Due to the inherent association of hyphema with trauma, inflammation is classically seen in addition to red blood cells. Thus, topical steroids (systemic for severe cases), in addition to cycloplegics, are commonly prescribed to reduce inflammation and the risk of development of iris synechiae (iris scarring to lens or cornea). It is important to keep in mind that once symptoms of inflammation have resolved, topical steroids should be tapered to reduce the risk of steroid-induced glaucoma.

In addition to medication, preventative measures such as placing strict activity restrictions, maintaining an elevated position of the head and using an eye shield are highly recommended to encourage settling of red blood cells and to reduce risk of secondary bleeds. Patients with non-resolving clots, corneal blood staining, or uncontrolled elevated intraocular pressures may benefit from surgical evacuation of the clot or blood from the anterior chamber. All hyphema patients are at lifelong risk of glaucoma due to the damage to the trabecular meshwork from the injury and/or blood and need regular intraocular pressure checks for life.

If the intraocular pressure is not adequately controlled with medical management, or the patient develops further ocular complications (corneal blood staining, rebleed), surgical treatment may be necessary.

Surgery

A majority of hyphemas will resolve with medical management alone. Approximately 5 percent of patients with traumatic hyphema require surgery 19. The patient can typically be monitored for the first 4 days with medical treatment alone to allow for spontaneous resolution. After that point, surgical intervention may be indicated in the setting of uncontrolled glaucoma, corneal blood staining, the persistence of a large or total hyphema, and active bleeding in the anterior chamber 20. Uncontrolled intraocular hypertension is defined as greater than or equal to 50 mmHg for more than five days, or more than 25 mmHg for more than 24 hours in patients with sickle hemoglobinopathy despite maximal medical therapy 4. Patients with sickle cell hemoglobinopathies and even those with sickle cell trait require surgical intervention if intraocular pressure is not controlled within 24 hours 7. If a large hyphema results in complete visual obstruction in a pediatric patient, amblyopia could result. In these younger patients, early surgical intervention may be justified to avoid this visual complication.

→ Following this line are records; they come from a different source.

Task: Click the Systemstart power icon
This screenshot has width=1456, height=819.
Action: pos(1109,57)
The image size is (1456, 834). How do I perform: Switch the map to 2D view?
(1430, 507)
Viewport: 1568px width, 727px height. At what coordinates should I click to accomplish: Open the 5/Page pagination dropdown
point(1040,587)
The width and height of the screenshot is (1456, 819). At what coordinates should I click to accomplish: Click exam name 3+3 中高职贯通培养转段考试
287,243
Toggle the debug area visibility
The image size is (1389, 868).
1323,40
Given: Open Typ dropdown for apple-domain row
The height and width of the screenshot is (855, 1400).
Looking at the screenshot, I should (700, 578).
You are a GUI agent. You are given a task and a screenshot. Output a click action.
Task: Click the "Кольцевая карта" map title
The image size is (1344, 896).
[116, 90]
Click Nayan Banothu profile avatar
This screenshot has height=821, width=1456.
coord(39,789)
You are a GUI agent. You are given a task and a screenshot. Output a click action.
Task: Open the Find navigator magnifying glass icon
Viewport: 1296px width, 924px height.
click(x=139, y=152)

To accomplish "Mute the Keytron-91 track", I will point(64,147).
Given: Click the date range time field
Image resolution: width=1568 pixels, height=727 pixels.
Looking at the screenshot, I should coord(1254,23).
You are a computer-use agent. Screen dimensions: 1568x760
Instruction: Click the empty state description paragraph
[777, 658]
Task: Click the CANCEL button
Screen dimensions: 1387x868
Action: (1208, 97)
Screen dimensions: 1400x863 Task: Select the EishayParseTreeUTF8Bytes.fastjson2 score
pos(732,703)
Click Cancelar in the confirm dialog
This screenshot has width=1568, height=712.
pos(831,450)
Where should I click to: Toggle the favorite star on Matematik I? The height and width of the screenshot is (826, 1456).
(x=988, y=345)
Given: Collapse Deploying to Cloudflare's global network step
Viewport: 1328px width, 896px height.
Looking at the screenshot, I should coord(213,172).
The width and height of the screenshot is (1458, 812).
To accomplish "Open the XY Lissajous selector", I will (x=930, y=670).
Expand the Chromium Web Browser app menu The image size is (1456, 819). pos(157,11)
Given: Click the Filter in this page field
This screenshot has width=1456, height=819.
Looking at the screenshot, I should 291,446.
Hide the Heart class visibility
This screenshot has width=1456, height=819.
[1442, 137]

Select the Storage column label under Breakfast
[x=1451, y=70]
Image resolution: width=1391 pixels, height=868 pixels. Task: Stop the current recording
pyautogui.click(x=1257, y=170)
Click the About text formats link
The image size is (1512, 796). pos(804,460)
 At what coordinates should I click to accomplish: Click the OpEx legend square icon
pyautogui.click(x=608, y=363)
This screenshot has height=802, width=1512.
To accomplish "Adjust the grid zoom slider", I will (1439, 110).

Options for surgical intervention consist of anterior chamber irrigation and aspiration through a small incision (anterior chamber washout), hyphema evacuation with closed vitrectomy instrumentation, or clot irrigation with a filtering procedure (trabeculectomy). Additionally, an anterior chamber paracentesis can be performed for temporarizing control of elevevated intraocular pressure. If a total hyphema is present, it’s possible that pupillary block could occur, and a peripheral iridectomy may be indicated during the time of surgery. An anterior chamber washout with irrigation and aspiration is commonly performed first 5. If intraocular pressure remains uncontrolled, a trabeculectomy along with repeat anterior chamber washout is indicated. A trabeculectomy is generally not performed for smaller hyphemas, but is used by some clinicians as the initial surgical approach (with concomitant peripheral iridectomy and anterior chamber washout) 7.

Postoperative hyphemas may be seen at the time of surgery or within the first 2-3 days after surgery. If bleeding is identified intraoperatively, it must be identified and coagulated if it does not cease on its own 7.